A juventude
contra a ideologia do capital

Gustavo Carneiro
Membro da Comissão Política
da Direcção Nacional da JCP

Já estamos fartos de ler nos jornais sobre o «Livro Negro do Comunismo», a “morte do comunismo”, ou sobre o “apoio incondicional do PCP aos crimes do socialismo real”. E fartos estamos da comparação de Fidel a Pinochet. Para estes “artistas da mentira” Pinochet “é mau, cometeu alguns excessos, mas ao menos promoveu a democracia e acabou com o comunismo no seu país”. Fidel, que promoveu a qualidade de vida e tornou o povo cubano num povo orgulhoso e com valores, esse, sim, é o “Diabo”.
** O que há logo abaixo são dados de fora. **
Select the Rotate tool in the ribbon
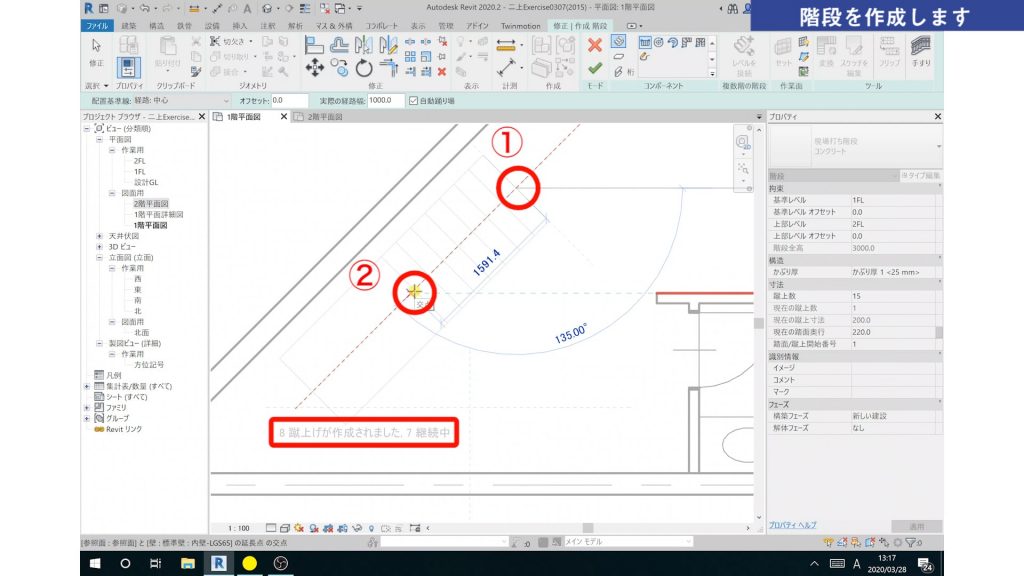The width and height of the screenshot is (1024, 576). click(365, 68)
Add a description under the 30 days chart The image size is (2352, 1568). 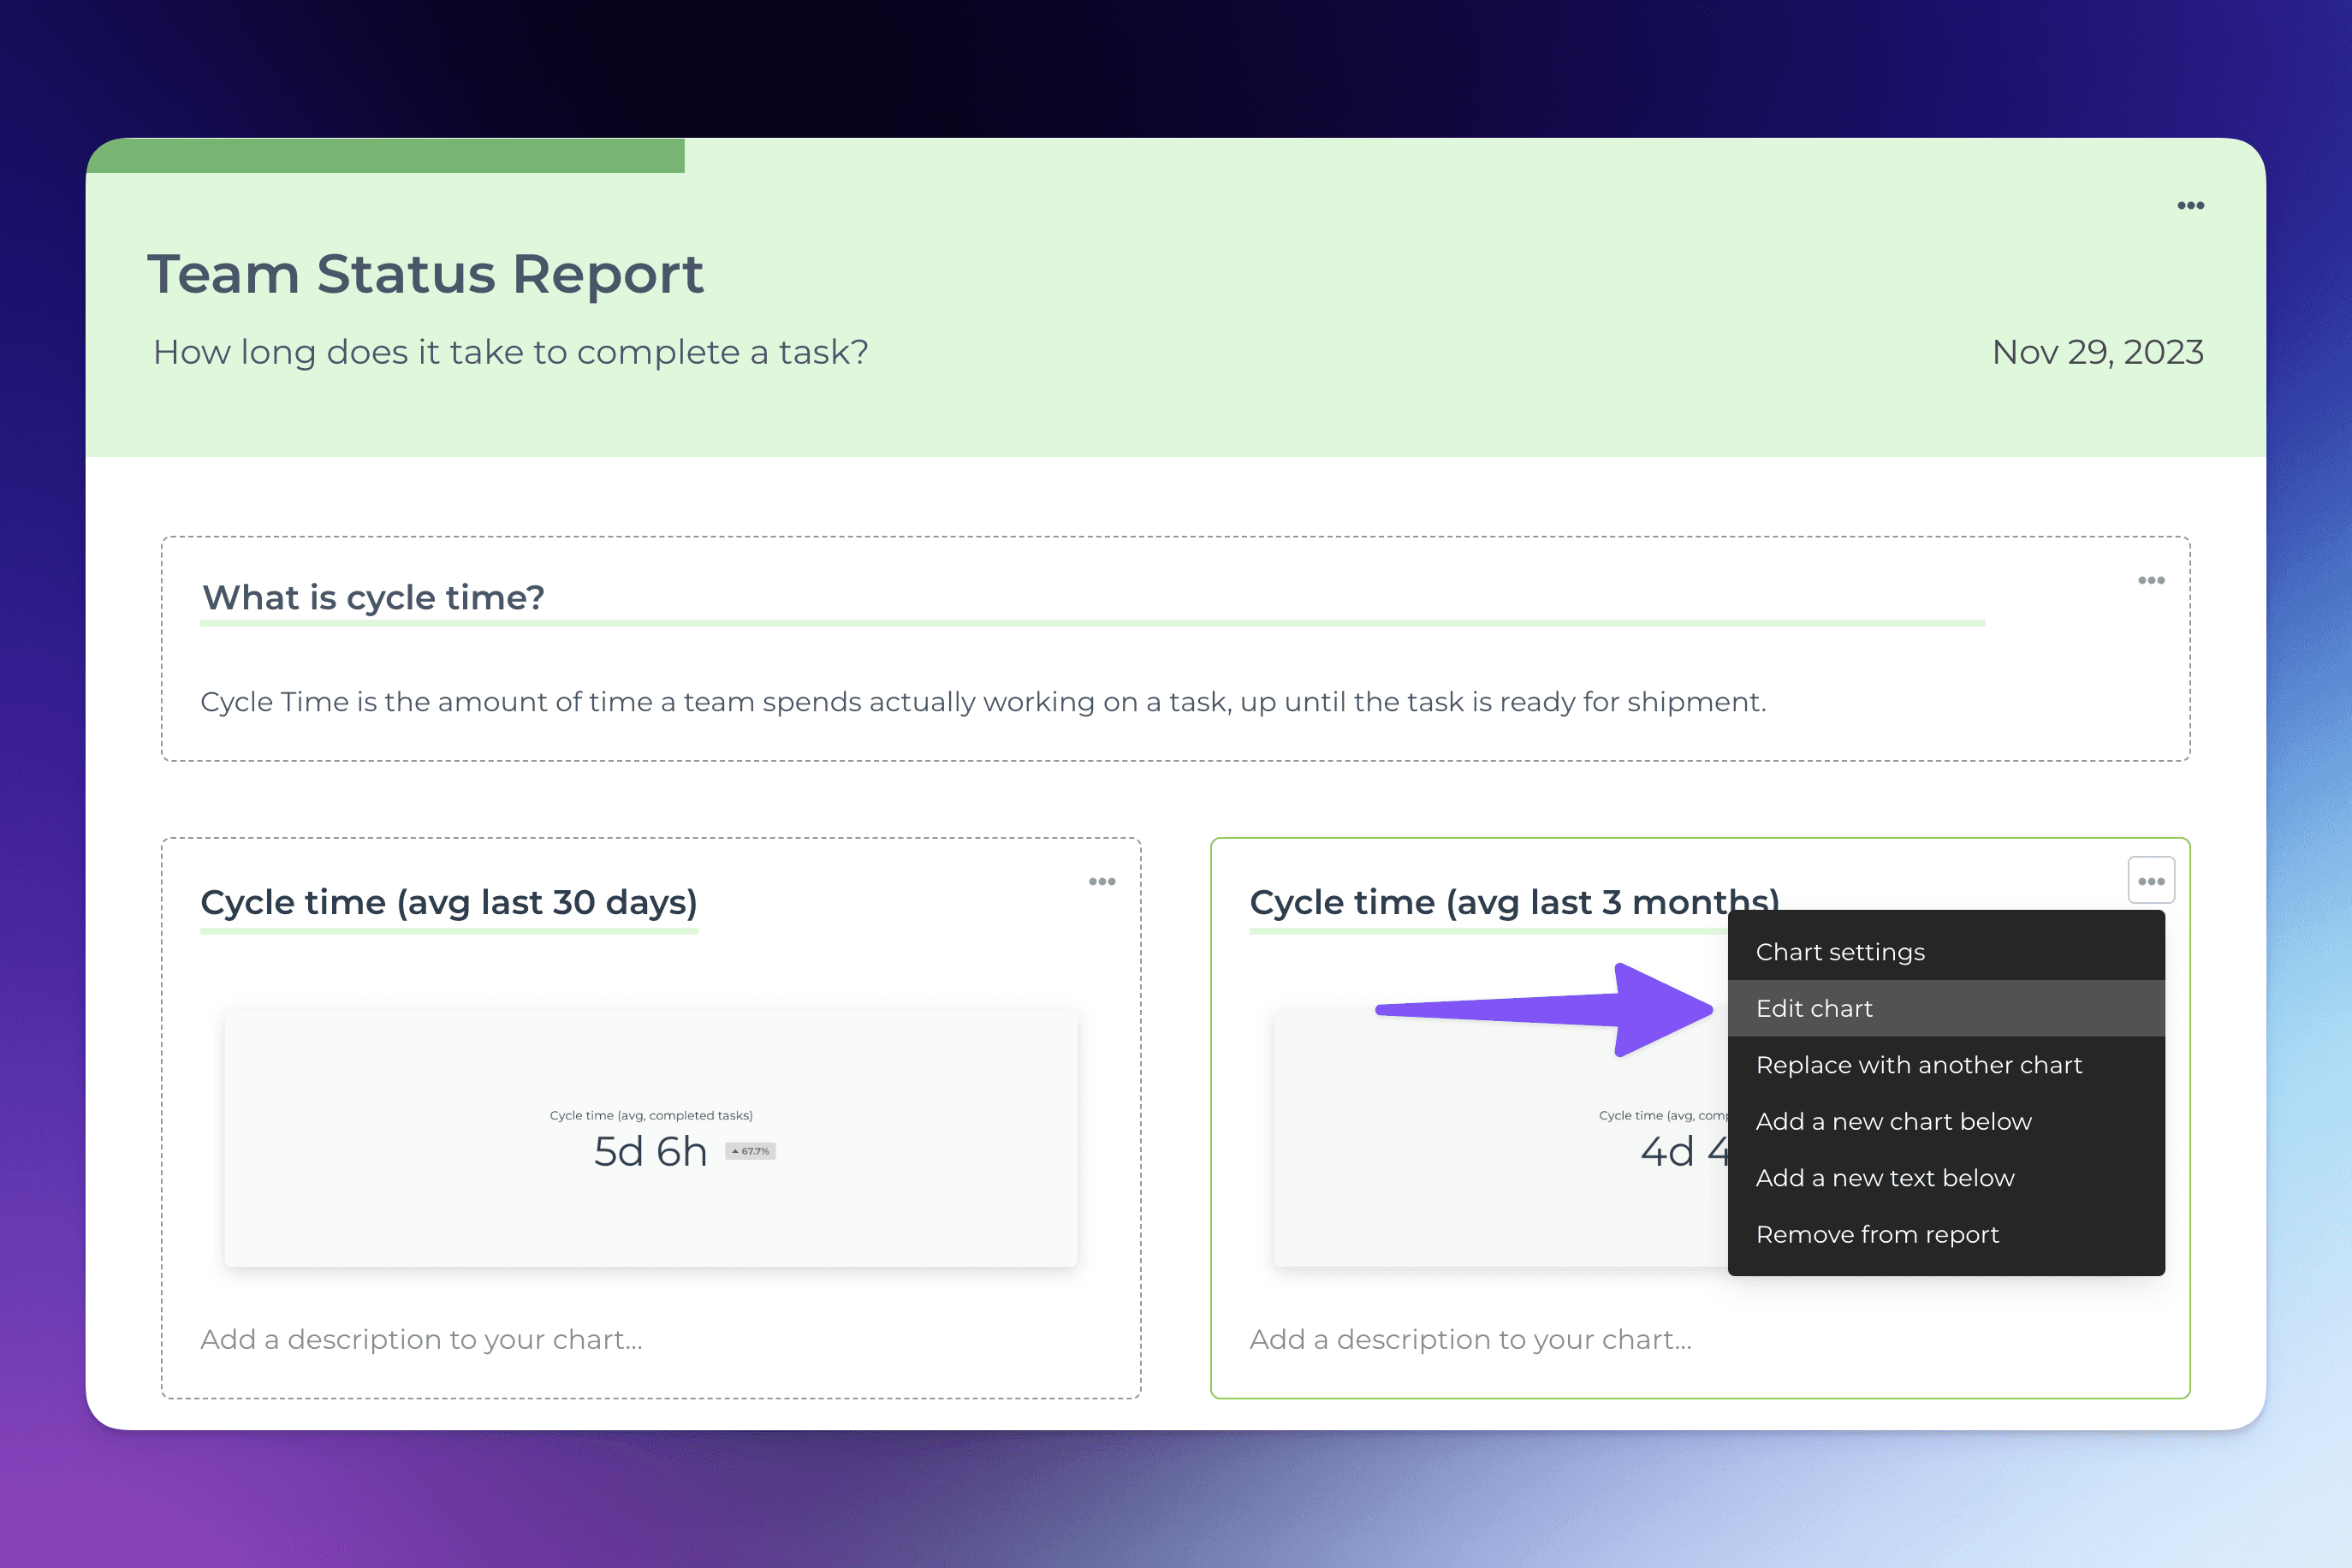pyautogui.click(x=421, y=1340)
Por outro lado, não há dia em que não se mencionem as virtudes do sistema “democrático” (é assim que se chama actualmente ao capitalismo) e de como as suas insuficiências não são mais do que o preço a pagar por um futuro radioso, que não dizem do que consta ou quando chegamos lá. Mas aquilo que eles não dizem mas não conseguem esconder é que, para lá das “virtudes” desse sistema dito democrático, há milhões de pessoas sem emprego, sem abrigo e, pior que tudo, sem dignidade. Nós sabemos disso e eles também.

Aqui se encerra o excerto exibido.